Le chien — le petit chien tremblant — appartenait à sa fille.
Henry avait passé l’année précédente sans domicile fixe par choix, donnant tout ce qu’il possédait, essayant de décider quoi faire de l’argent qu’il avait économisé.
« J’attendais », disait la lettre.
« J’attendais de voir si la bonté existait encore dans le monde. »
Il avait testé les gens – de petits tests. Demander son chemin. Demander de la monnaie. Demander de l’aide.
La plupart ont été refoulés.
Et puis il y avait moi.
Enceinte. Seule. Toujours prête à aider quelqu’un qui n’avait rien.
« Tu ne m’as pas seulement nourri », a-t-il écrit.
« Tu m’as rappelé pourquoi je suis resté en vie. »
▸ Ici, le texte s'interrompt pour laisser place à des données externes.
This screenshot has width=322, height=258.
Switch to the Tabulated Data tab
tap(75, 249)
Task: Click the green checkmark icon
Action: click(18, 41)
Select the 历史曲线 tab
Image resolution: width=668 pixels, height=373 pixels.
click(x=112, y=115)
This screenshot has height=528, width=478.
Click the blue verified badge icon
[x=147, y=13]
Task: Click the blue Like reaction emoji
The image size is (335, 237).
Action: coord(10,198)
L’argent n’était pas un cadeau.
C’était un héritage.
Le rebondissement final
Au bas de la lettre figurait une dernière ligne :
«Vérifiez votre boîte aux lettres.»
Je suis sorti en courant.
Dans ma boîte aux lettres, j’ai trouvé une petite enveloppe provenant d’un cabinet d’avocats.
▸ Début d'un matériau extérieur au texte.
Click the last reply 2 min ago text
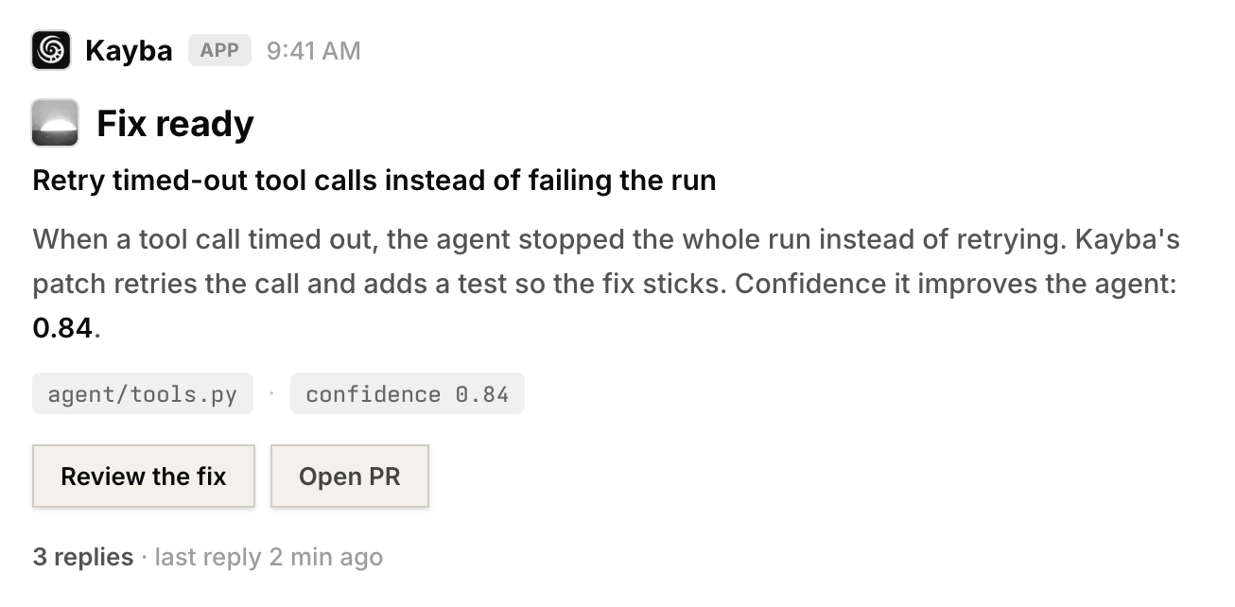Viewport: 1235px width, 607px height. 269,557
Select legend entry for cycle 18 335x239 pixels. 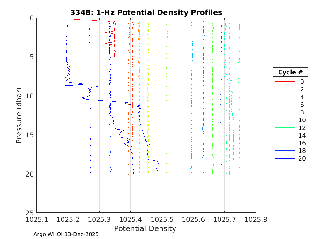[302, 151]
Henry m’avait désigné comme bénéficiaire d’une fiducie.
Pas seulement de l’argent, mais aussi la propriété d’une petite maison qu’il avait discrètement remboursée des années auparavant.
Un endroit sûr.
Un avenir.
Je n’ai jamais revu Henry.
Mais chaque mois, je reçois une photo par la poste.
Le petit chien – en bonne santé, au chaud, dormant paisiblement.
Et au dos de chaque photo, les mêmes mots :
« La gentillesse finit toujours par payer. »
Et chaque fois que je le lis, je pose ma main sur mon ventre et je murmure :
« Tu vois, ma chérie ? Le monde n’est pas toujours cruel. »
Parfois, il suffit d’attendre que quelqu’un soit assez courageux pour faire preuve de gentillesse en premier.